A Lean Team with a Bold Vision
Perhaps the most striking aspect of Taalas's story is its efficiency. The HC1 was brought to market by a team of just 24 engineers at a total development cost of $30 million — a fraction of the hundreds of millions typically required for custom silicon ventures.
The company was founded in August 2023 by Ljubisa Bajic, a co-founder of AI chip firm Tenstorrent and a former architect at both AMD and Nvidia, alongside engineers Drago Ignjatovic and Lejla Bajic. Taalas has since grown to 25 employees, drawing talent from AMD, Apple, Google, Nvidia, and Tenstorrent. Most recently, Paresh Kharya — formerly Director of AI Infrastructure Product Management at Google Cloud, overseeing GPU and TPU hardware — joined as Vice President of Products.
Roadmap: HC2 and Beyond
Taalas is not stopping at Llama 3.1 8B. The company is already developing its HC2 chip, targeting the Llama 3.1 model with 20 billion parameters. By year-end, Taalas aims to produce a chip capable of running a cutting-edge frontier model such as GPT-5.2. The company has also demonstrated a cluster-based configuration of 30 HC1 chips running DeepSeek's R1 model at 12,000 tokens per second per user.

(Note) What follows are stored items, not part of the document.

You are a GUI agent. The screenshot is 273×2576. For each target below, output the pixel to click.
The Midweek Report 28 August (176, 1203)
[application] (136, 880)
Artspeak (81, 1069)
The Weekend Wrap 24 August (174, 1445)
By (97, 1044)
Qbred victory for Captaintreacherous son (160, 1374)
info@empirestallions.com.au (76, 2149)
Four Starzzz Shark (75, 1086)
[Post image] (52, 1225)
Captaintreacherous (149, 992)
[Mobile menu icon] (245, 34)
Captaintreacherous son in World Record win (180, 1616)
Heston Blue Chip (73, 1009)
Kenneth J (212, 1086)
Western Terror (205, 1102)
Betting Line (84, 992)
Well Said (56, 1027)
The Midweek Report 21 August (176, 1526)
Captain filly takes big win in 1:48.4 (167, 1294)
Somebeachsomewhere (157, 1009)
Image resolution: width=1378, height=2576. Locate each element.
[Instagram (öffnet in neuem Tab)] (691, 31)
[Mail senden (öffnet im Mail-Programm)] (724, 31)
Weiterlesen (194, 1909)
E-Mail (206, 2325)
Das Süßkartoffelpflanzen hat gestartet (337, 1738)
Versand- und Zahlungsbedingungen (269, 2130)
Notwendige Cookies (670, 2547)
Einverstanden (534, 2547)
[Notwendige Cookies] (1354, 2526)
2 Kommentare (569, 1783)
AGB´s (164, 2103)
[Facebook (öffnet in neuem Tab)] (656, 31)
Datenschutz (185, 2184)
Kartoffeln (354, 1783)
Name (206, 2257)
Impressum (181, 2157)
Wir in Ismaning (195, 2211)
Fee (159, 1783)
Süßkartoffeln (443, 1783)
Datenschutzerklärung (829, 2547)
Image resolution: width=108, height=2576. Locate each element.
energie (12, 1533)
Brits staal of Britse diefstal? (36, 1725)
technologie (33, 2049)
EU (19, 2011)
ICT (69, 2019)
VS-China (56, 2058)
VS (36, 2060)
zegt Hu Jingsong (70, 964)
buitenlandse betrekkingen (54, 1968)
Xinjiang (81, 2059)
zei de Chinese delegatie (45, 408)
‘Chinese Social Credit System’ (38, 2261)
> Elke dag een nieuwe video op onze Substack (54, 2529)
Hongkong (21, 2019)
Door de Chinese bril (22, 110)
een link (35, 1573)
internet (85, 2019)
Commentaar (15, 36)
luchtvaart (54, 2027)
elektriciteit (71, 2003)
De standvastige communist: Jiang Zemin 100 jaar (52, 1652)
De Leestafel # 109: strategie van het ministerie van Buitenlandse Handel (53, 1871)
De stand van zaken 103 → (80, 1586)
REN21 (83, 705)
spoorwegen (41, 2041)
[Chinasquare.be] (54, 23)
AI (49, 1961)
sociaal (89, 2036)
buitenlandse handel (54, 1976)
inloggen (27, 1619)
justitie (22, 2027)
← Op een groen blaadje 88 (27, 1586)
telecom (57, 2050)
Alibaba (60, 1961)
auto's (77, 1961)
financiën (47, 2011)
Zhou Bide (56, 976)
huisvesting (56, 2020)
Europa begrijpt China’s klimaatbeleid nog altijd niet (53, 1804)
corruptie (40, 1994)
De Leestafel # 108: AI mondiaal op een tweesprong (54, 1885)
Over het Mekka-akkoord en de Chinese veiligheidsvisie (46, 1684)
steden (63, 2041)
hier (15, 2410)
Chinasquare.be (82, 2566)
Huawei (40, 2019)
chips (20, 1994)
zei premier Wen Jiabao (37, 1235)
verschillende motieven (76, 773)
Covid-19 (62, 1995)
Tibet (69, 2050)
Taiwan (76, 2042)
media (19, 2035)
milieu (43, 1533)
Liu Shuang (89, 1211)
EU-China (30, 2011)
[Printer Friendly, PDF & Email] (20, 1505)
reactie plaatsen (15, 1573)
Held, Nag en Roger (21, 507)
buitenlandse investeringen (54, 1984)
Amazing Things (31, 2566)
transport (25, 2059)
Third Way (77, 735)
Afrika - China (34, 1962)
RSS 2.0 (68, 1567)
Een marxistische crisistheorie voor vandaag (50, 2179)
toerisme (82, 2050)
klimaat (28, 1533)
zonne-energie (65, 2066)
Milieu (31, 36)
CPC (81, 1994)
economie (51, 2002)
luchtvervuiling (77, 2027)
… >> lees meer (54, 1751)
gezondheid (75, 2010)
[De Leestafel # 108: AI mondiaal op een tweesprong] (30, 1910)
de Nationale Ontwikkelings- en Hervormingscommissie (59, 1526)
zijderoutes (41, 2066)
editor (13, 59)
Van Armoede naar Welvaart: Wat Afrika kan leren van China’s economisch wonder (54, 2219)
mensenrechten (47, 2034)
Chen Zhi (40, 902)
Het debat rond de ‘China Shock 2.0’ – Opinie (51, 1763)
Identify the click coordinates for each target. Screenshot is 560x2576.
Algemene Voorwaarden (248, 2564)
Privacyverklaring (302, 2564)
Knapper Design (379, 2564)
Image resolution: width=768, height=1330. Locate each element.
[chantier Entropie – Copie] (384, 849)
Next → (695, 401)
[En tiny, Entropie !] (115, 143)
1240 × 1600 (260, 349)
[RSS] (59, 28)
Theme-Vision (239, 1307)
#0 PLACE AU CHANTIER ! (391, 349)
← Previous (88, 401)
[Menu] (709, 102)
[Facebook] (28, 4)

The HC1 is currently available as both a chatbot demo and an inference API service, with broader commercial deployments expected throughout 2026.
Market Context: The Inference Era Begins
Taalas's emergence signals a broader shift in AI hardware strategy. As the industry transitions from the training phase — where GPU flexibility is paramount — to the inference deployment phase, cost-per-token has become the dominant metric. If Taalas's approach proves scalable, the AI compute market could bifurcate into two tiers: general-purpose training led by Nvidia and AMD, and specialized inference led by model-specific silicon foundries like Taalas.
With $219 million in total funding, a functioning first chip, and an ambitious roadmap, Taalas has positioned itself as one of the most credible challengers to the status quo in AI hardware — and the industry is watching closely.